(Provided data)
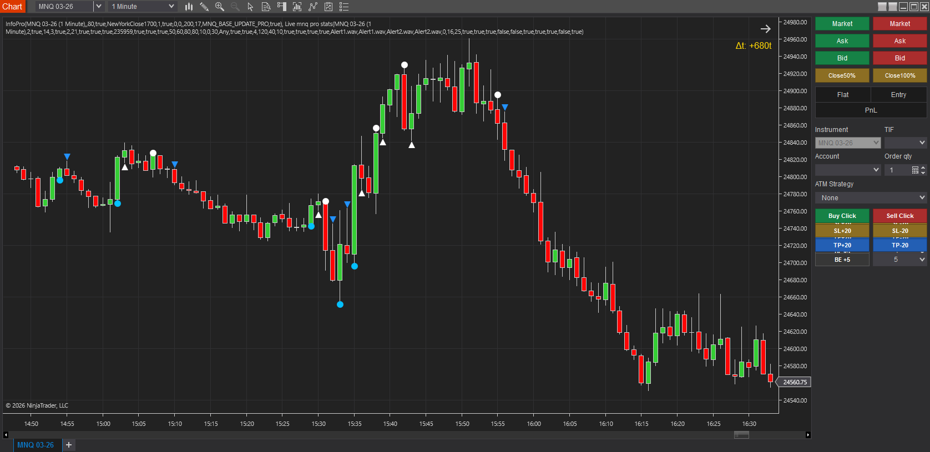Toggle the Chart Trader panel icon
Screen dimensions: 930x452
click(x=281, y=7)
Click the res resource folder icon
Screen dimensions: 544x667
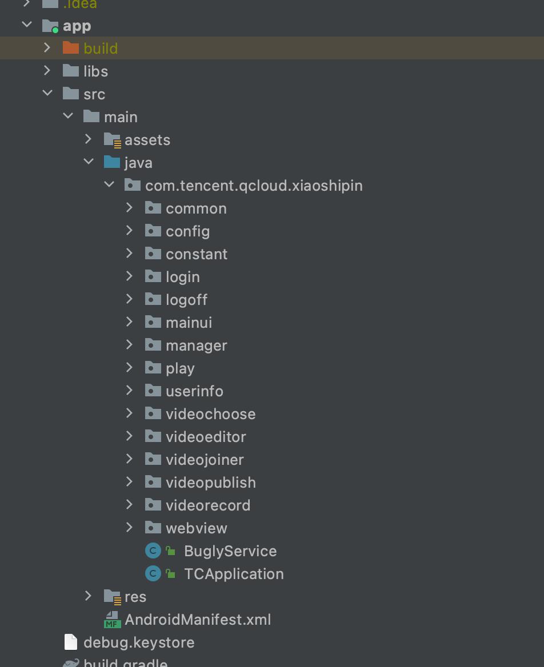click(x=113, y=597)
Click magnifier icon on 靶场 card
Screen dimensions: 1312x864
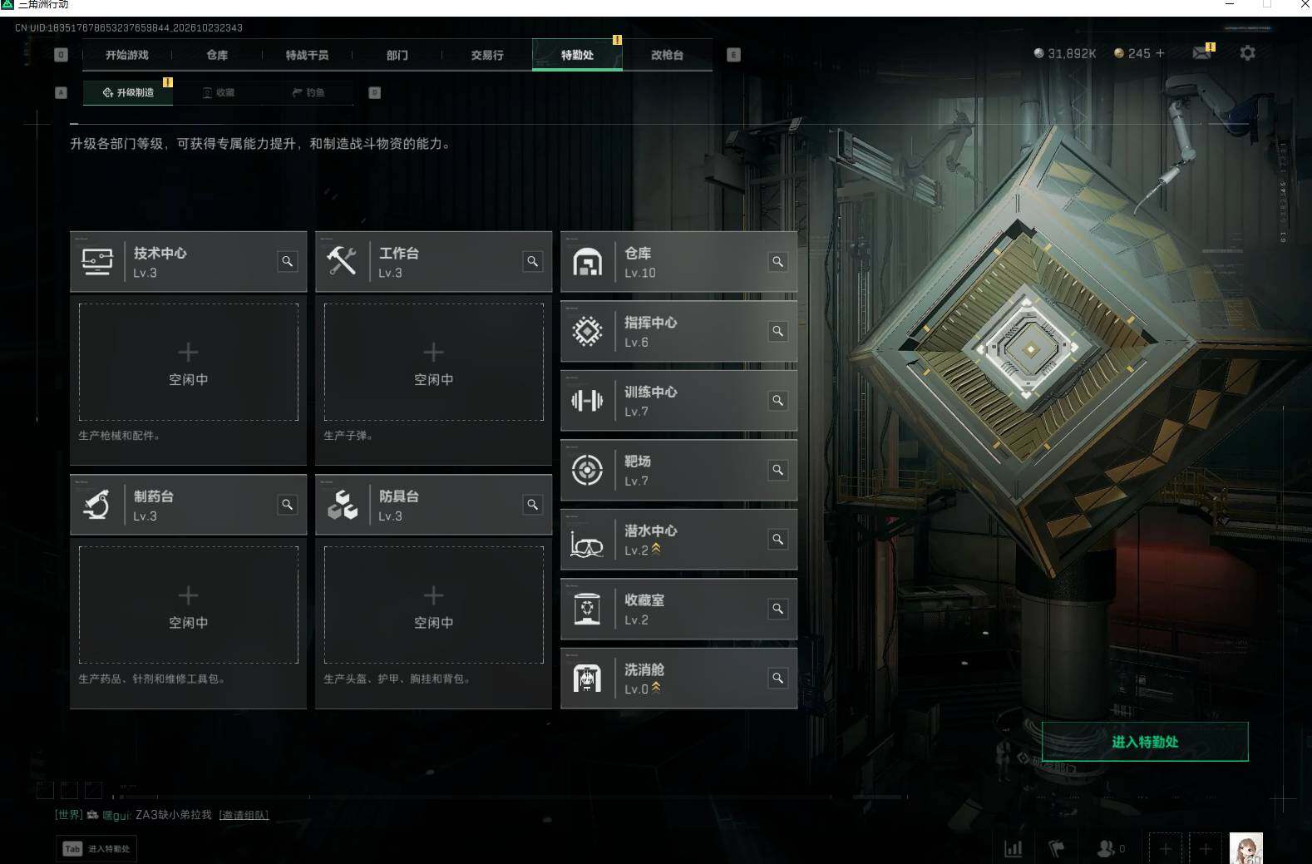tap(777, 470)
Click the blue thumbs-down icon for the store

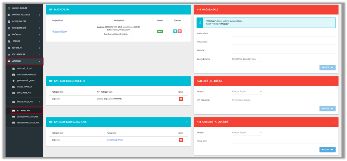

(Given instruction)
Swap "store" for "shop" throughout the records above and write them out again with nothing else changed. Leave the pictures out.

(Task output)
Toggle the Chart Trader panel icon
Screen dimensions: 930x452
click(x=281, y=7)
Click the res resource folder icon
Screen dimensions: 544x667
click(x=113, y=597)
Click magnifier icon on 靶场 card
Screen dimensions: 1312x864
tap(777, 470)
Click the blue thumbs-down icon for the shop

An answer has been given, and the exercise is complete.